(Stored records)

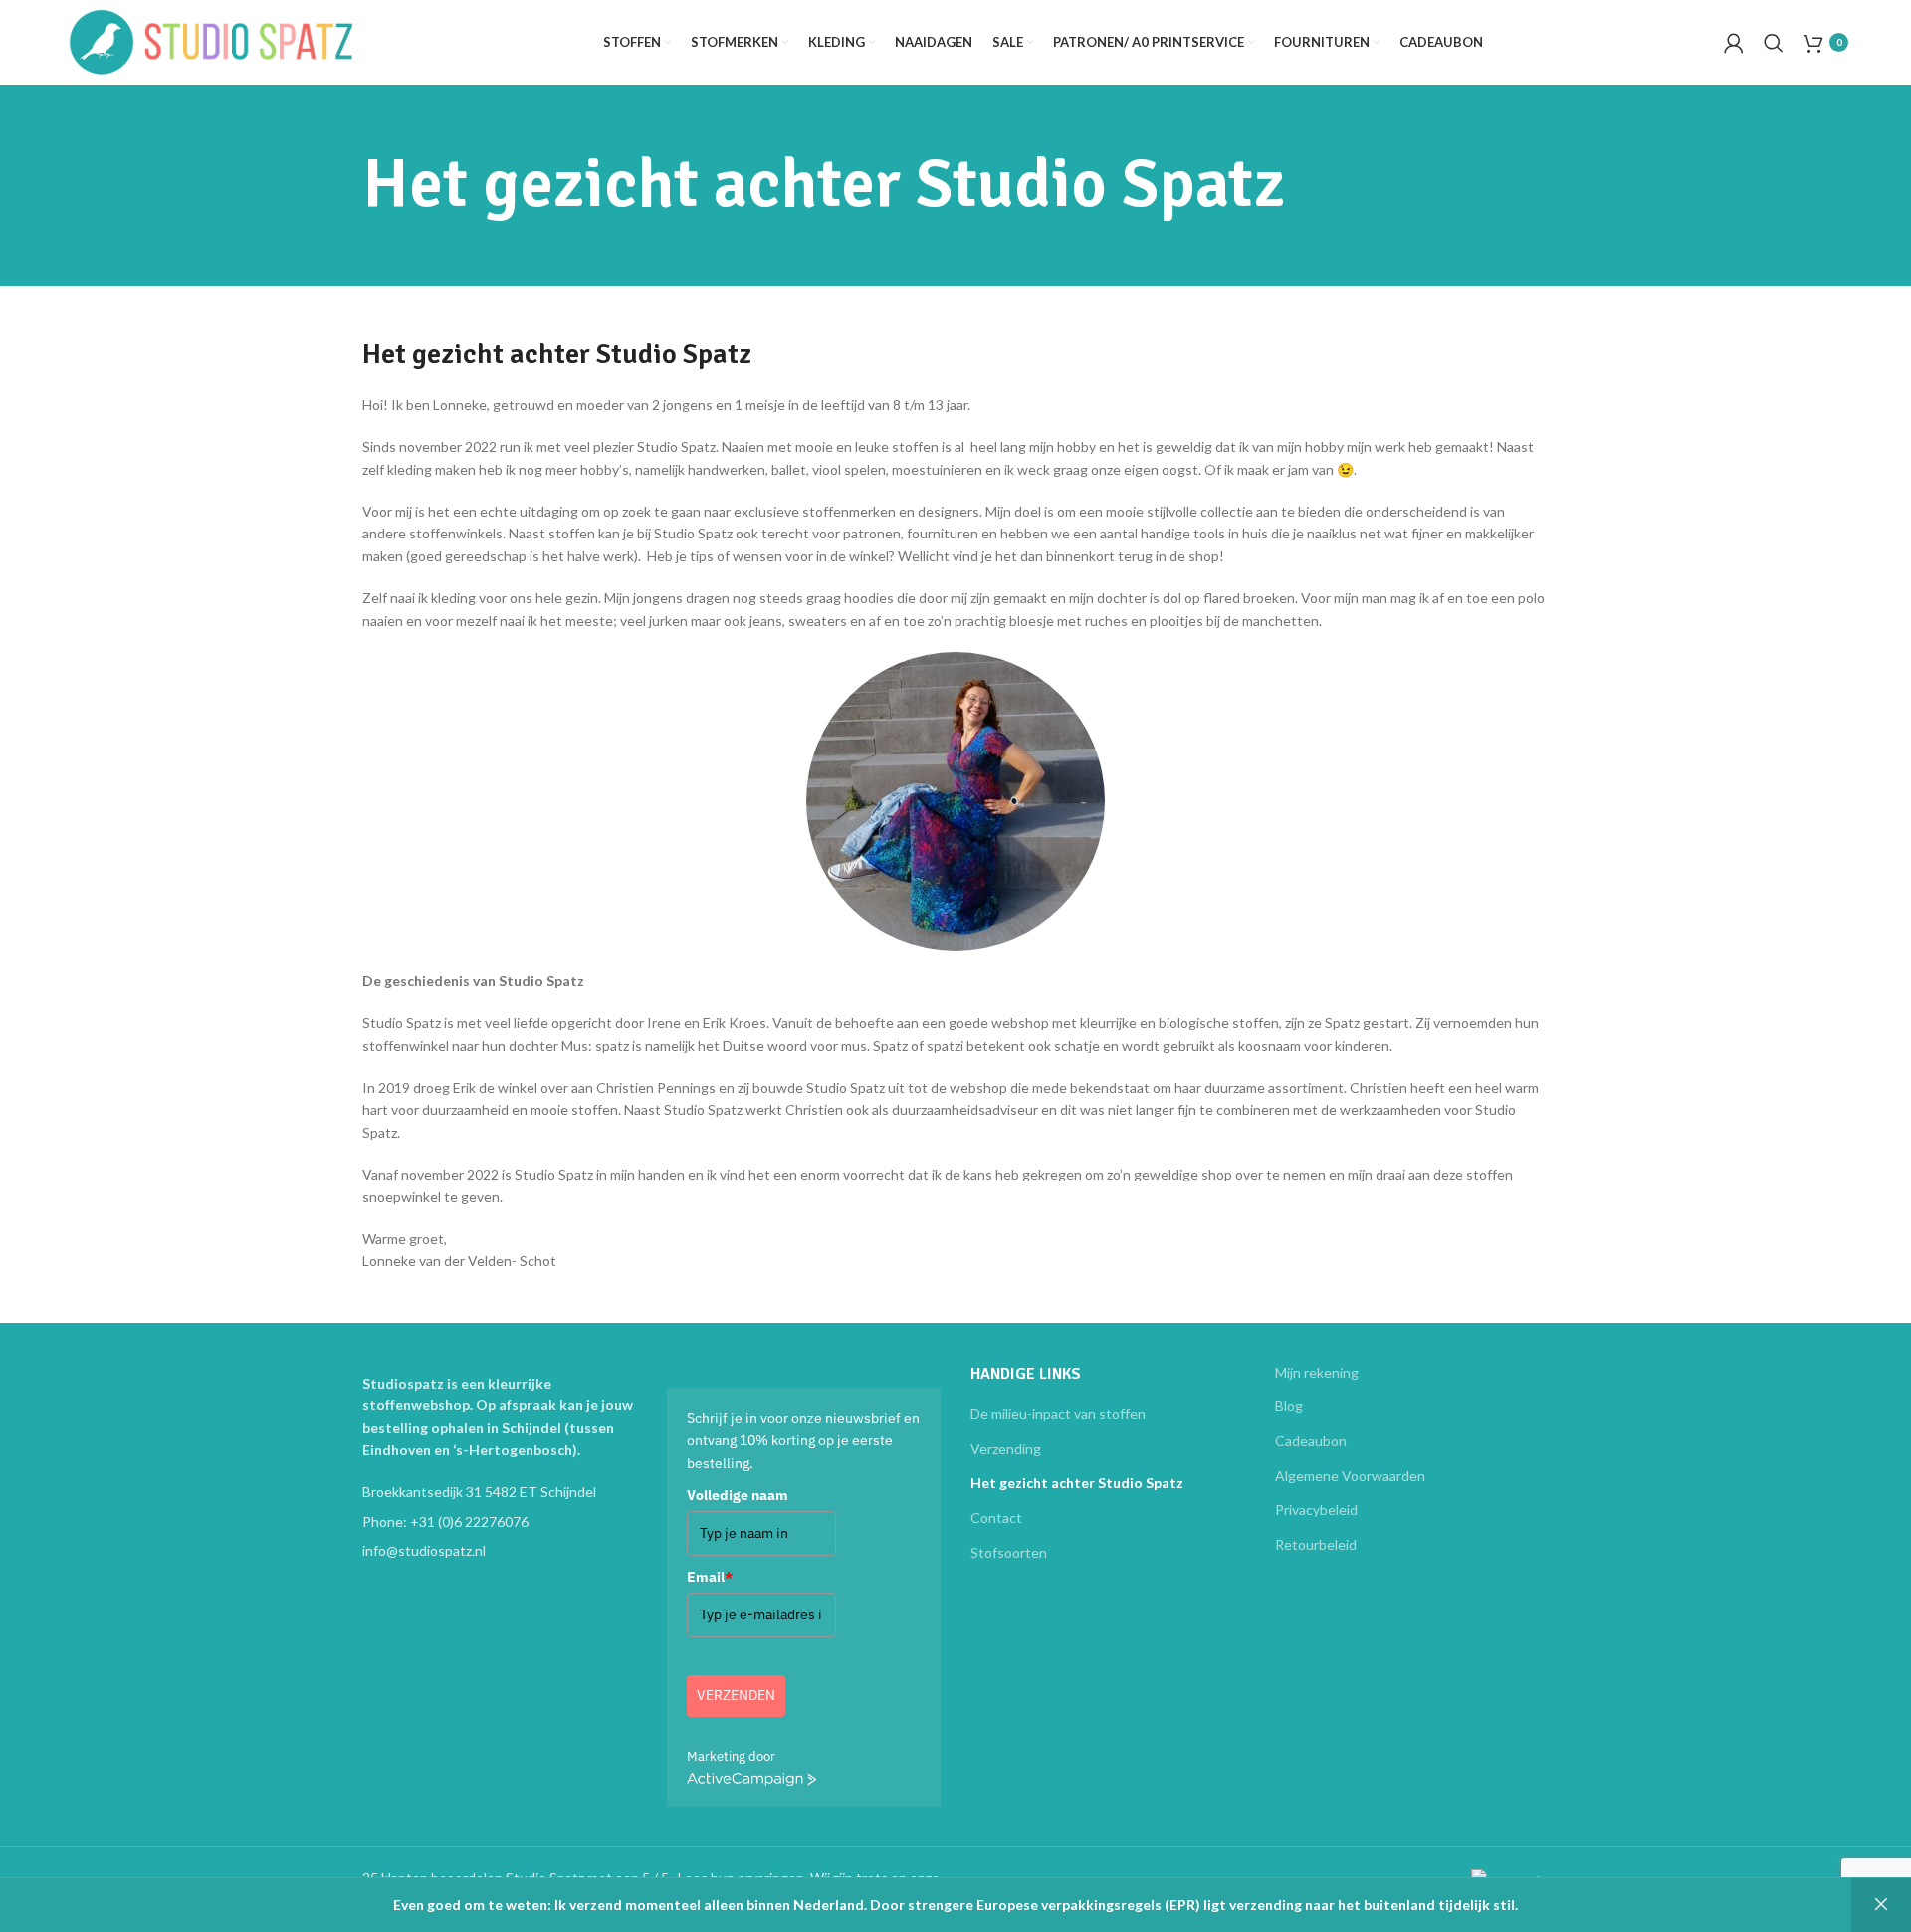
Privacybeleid (1316, 1509)
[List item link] (499, 1522)
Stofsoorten (1008, 1552)
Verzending (1005, 1448)
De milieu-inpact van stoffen (1058, 1413)
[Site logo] (212, 40)
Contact (996, 1517)
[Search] (1774, 43)
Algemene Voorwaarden (1350, 1475)
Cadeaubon (1311, 1440)
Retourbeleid (1316, 1544)
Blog (1289, 1405)
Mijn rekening (1317, 1372)
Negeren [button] (1881, 1905)
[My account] (1734, 43)
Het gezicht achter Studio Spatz (1076, 1482)
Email (710, 1577)
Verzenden (736, 1695)
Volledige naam (737, 1495)
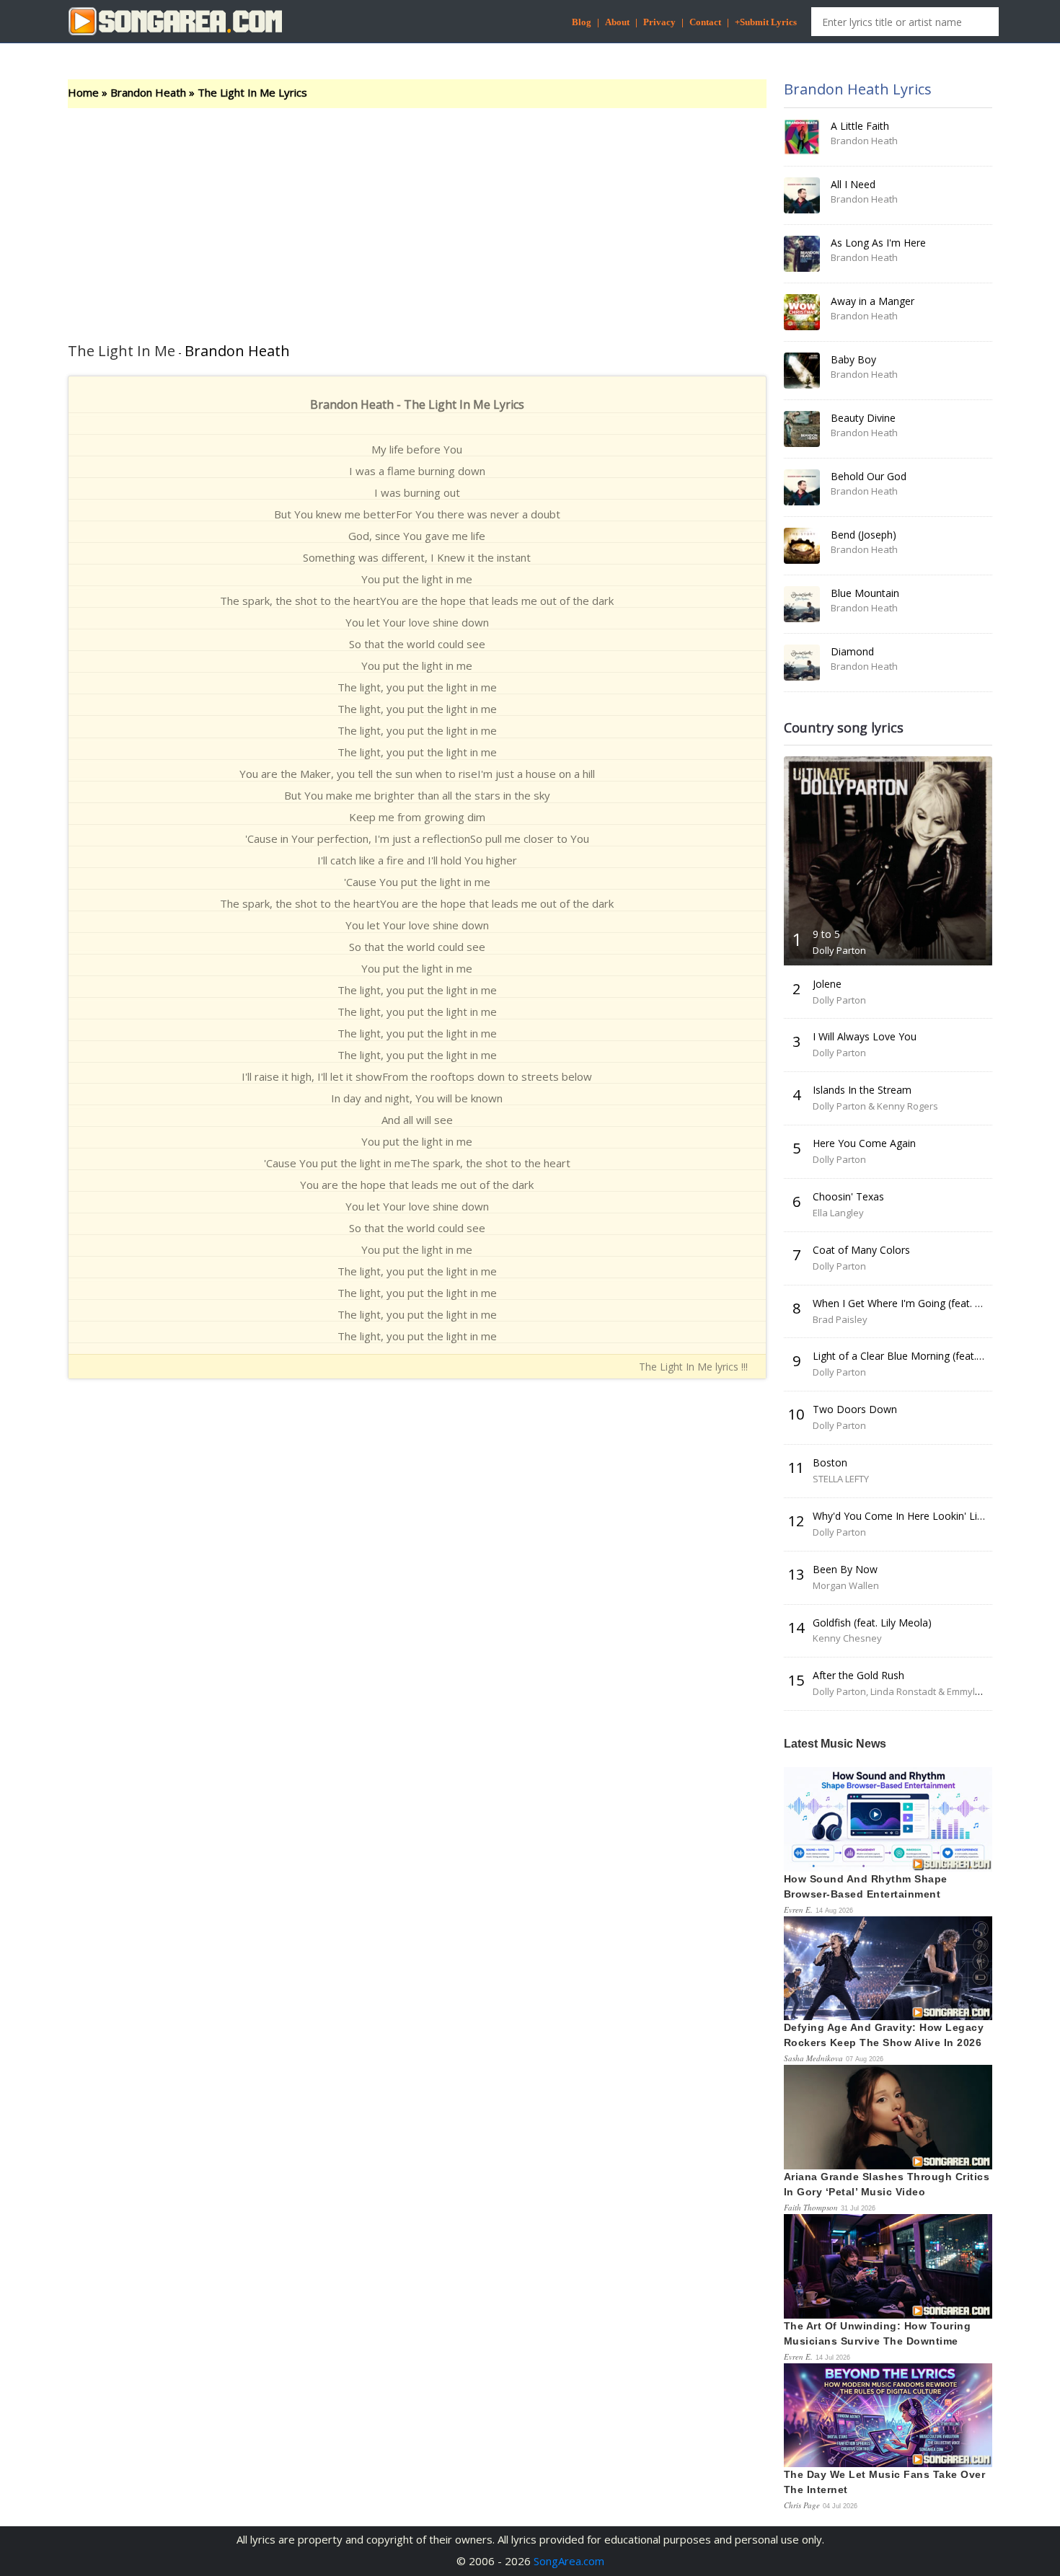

- **Exercise details**
Word for word, set down the lines from the line with "Negeren [button] (1881, 1905)" through the last line of the entries, and nothing else; the pictures stay out.

- **Exercise answer**
Negeren [button] (1881, 1905)
[My account] (1734, 43)
Het gezicht achter Studio Spatz (1076, 1482)
Email (710, 1577)
Verzenden (736, 1695)
Volledige naam (737, 1495)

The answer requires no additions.